Caduta sulle scale del centro benessere provoca lesioni alla cliente che si rivolge al Tribunale per ottenere il risarcimento dei relativi danni (Cassazione Civile, sez. VI, 02/12/2021, n.38029).
Caduta sulle scale giudicata in secondo grado dalla Corte d’Appello di Trento, conferma la decisione con la quale il primo Giudice ha rigettato la domanda proposta dalla danneggiata nei confronti del Centro Benessere, per la condanna al risarcimento dei danni.
In particolare, la donna lamenta una caduta sulle scale conducenti alle piscine e all’area benessere della struttura ricettiva convenuta.
Il Giudice d’Appello rilevava la correttezza della decisione del primo grado nella parte in cui veniva evidenziata la mancata acquisizione di prova certa in ordine alle concrete modalità di verificazione del fatto dannoso dedotto in giudizio, con particolare riferimento al nesso di causalità tra la caduta sulle scale e i danni fisici lamentati dall’attrice.
La decisione viene impugnata in Cassazione per omessa ovvero contraddittorietà ed illogicità della motivazione, violazione ed errata applicazione delle norme di diritto, per avere la corte territoriale erroneamente interpretato il complesso degli elementi istruttori acquisiti nel corso del giudizio, con particolare riguardo alla piena attestazione della verificazione del fatto dannoso così come descritto dall’attrice, ovvero la caduta sulle scale del centro benessere, e alla sussistenza del nesso di causalità tra la caduta e i danni alla persona.
La censura è inammissibile.
Secondo il consolidato insegnamento della giurisprudenza, il ricorrente che agendo in sede di legittimità denunci la violazione della legge processuale riscontrabile nell’avere il giudice a quo ritenuto, in modo pretesamente erroneo, che fossero state contestate circostanze viceversa asseritamente non poste a oggetto di alcuna puntuale confutazione, non può limitarsi a specificare soltanto la singola norma processuale di cui, appunto, si denunzia la violazione, ma deve indicare gli elementi fattuali in concreto condizionanti gli ambiti di operatività di detta violazione.
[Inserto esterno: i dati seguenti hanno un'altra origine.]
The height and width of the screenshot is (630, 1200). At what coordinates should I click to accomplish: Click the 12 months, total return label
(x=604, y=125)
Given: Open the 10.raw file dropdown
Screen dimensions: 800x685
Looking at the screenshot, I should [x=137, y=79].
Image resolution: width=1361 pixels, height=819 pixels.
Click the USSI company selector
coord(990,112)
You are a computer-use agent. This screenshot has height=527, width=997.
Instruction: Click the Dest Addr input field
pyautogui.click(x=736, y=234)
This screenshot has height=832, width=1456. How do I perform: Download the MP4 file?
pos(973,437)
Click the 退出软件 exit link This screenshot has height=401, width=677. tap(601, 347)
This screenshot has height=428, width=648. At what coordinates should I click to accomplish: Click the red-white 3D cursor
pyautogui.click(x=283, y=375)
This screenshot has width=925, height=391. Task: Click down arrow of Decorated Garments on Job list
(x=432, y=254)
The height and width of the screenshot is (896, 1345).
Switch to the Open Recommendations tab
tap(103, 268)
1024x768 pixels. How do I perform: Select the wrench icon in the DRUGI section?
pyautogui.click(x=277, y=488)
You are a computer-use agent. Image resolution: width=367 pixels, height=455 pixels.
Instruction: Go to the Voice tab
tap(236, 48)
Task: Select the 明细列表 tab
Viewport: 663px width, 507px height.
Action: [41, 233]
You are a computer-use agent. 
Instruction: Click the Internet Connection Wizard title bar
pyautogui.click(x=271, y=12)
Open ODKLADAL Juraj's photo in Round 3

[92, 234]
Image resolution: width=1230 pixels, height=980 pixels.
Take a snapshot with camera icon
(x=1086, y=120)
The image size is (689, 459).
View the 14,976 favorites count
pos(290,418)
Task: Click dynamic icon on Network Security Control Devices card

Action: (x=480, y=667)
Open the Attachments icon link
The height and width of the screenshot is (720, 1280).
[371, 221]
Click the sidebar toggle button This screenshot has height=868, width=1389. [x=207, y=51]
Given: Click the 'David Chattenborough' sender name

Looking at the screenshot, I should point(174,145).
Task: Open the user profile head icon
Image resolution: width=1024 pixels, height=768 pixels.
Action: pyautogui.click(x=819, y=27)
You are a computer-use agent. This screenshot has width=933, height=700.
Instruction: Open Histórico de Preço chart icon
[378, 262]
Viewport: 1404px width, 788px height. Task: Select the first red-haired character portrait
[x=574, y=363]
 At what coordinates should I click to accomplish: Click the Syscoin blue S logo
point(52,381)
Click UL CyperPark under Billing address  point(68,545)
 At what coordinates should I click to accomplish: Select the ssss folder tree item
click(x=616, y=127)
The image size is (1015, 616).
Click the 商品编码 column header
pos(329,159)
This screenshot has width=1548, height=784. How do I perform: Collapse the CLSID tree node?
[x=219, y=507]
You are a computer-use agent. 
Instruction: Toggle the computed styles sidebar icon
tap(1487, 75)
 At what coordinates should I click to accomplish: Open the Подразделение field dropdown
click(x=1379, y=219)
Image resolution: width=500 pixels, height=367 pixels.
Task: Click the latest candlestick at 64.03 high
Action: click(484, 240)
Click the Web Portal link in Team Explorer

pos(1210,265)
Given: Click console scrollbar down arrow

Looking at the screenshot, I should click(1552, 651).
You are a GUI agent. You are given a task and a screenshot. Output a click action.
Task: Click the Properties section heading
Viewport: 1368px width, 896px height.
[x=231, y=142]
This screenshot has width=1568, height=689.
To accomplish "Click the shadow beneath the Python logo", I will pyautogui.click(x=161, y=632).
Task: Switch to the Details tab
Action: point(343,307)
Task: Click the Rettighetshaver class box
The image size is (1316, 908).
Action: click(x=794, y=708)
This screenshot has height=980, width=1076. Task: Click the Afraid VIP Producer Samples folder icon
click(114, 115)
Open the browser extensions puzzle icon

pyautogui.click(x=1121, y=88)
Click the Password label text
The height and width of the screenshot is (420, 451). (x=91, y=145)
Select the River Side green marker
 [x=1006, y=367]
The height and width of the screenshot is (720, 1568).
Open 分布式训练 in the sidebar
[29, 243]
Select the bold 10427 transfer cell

Ciò posto, la ricorrente – lungi dal denunciare l’erronea ricognizione, da parte del provvedimento impugnato, della fattispecie astratta recata dalle norme di legge (peraltro, solo genericamente) invocate – si è limitata ad allegare un’erronea ricognizione, da parte del giudice a quo, della fattispecie concreta a mezzo delle risultanze di causa.
Ebbene, tale operazione non riguarda l’esatta interpretazione della norma di legge, bensì la valutazione del giudice di merito, la cui censura è possibile, in sede di legittimità, unicamente sotto l’aspetto del vizio di motivazione.
Le censure sollevate dalla ricorrente riguardano la negata congruità dell’interpretazione fornita dalla Corte territoriale del contenuto rappresentativo degli elementi di prova complessivamente acquisiti, e dei fatti di causa ritenuti rilevanti.
Ergo, il motivo d’impugnazione così formulato viene ritenuto inammissibile, non essendo consentito alla parte censurare come violazione di norma di diritto, e non come vizio di motivazione, un errore in cui si assume che sia incorso il Giudice di merito nella ricostruzione di un fatto giuridicamente rilevante sul quale la sentenza doveva pronunciarsi, non potendo ritenersi neppure soddisfatti i requisiti minimi previsti dall’art. 360 c.p.c., n. 5 ai fini del controllo della legittimità della motivazione nella prospettiva dell’omesso esame di fatti decisivi controversi tra le parti.
Il ricorso viene dichiarato inammissibile.